======== Trecho fornecido ========

É preciso notar que o artigo 1.030 do CPC2015 sofreu alteração ainda durante a vacância, recebendo acréscimos que restauram a admissibilidade no juízo a quo, com diversos requisitos aos quais remetemos o leitor a uma leitura atenta[10].

Diante do cumprimento de tantos requisitos, é de se notar que muitos recursos acabarão por ficar “represados” no tribunal de origem, especialmente quanto ao novo sistema de precedentes implementado com o CPC2015.

Sexta característica: permitem a execução (“provisória”) na sua pendência. Logo, a dita execução provisória é, na verdade, definitiva, porém oriunda de uma decisão provisória. A diferença é que se apenas fosse provisória, os atos de constrição do patrimônio do réu não poderiam ir além da mera apreensão. Todavia, de acordo com o sistema em vigor (desde as últimas alterações para o Código de Processo Civil de 1973, inclusive), vai-se muito mais além do que a mera apreensão, pois pode haver o levantamento da verba ou a apreensão do bem, desde que caucione[11].

Assim, a parte poderá obter a carta de sentença e iniciar a execução contra quem recorreu.

Sétima característica: Os RE/RESP não se destinam à correção de mera injustiça da decisão.

O propósito dos recursos excepcionais não é revisar fatos ocorridos ao longo do processo. Isto se encontra há muito tempo previsto em diversos precedentes, como nas súmulas 279[12] e 454[13] do STF e na súmula 07[14] do STJ.

======== Segmento de dados ========

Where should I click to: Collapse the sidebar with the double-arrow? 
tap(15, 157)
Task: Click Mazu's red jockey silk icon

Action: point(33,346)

========

- **Tarefas escritas**
a) Indique se cada afirmação abaixo está de acordo com o trecho sobre os recursos excepcionais, respondendo sim ou não e citando literalmente as palavras do trecho que decidem a questão: (i) o artigo 1.030 do CPC2015 foi alterado durante a vacância; (ii) os recursos excepcionais servem para revisar fatos ocorridos ao longo do processo; (iii) no sistema em vigor, os atos de constrição do patrimônio do réu se limitam à mera apreensão.
b) Prossiga a redação do trecho sobre os recursos excepcionais a partir de sua última frase.
Não é preciso consultar a listagem.

- **Respostas por tarefa**
a)
(i) Sim: “o artigo 1.030 do CPC2015 sofreu alteração ainda durante a vacância”.
(ii) Não: “O propósito dos recursos excepcionais não é revisar fatos ocorridos ao longo do processo.”
(iii) Não: “vai-se muito mais além do que a mera apreensão”.

b)
Como já dito, a correção do direito objetivo ocasionará invariavelmente a alteração na situação jurídica das partes, porém é importante compreender que este efeito é apenas reflexo, nunca devendo ser compreendido como uma decorrência dos RE/RESP.

Oitava característica: exigem prequestionamento.

Traço comum dos recursos excepcionais é que tenham a matéria sido “ventilada” nas instâncias ordinárias, ainda que através dos embargos declaratórios.

Para tanto, faz-se necessária a leitura do artigo 1.025 do CPC2015, que estabelece “Consideram-se incluídos no acórdão os elementos que o embargante suscitou, para fins de pré-questionamento, ainda que os embargos de declaração sejam inadmitidos ou rejeitados, caso o tribunal superior considere existentes erro, omissão, contradição ou obscuridade”.

O dispositivo assegura o princípio da primazia do mérito, pois mesmos os embargos não admitidos servirão como prequestionamento, o que encontrava algumas divergências na sistemática anterior.

Nona e última característica: repercussão geral. 

Trata-se de requisito ainda admitido somente para a interposição do recurso extraordinário. Todavia, deve-se ter atenção à movimentação do legislativo[15] quanto à extensão de requisito semelhante também para o recurso especial, o que demonstra ser uma tendência de uniformização do ordenamento jurídico pátrio.

Até o presente momento, este futuro instituto tem sido denominado “requisito de admissibilidade por relevância nacional”.

4. Considerações finais.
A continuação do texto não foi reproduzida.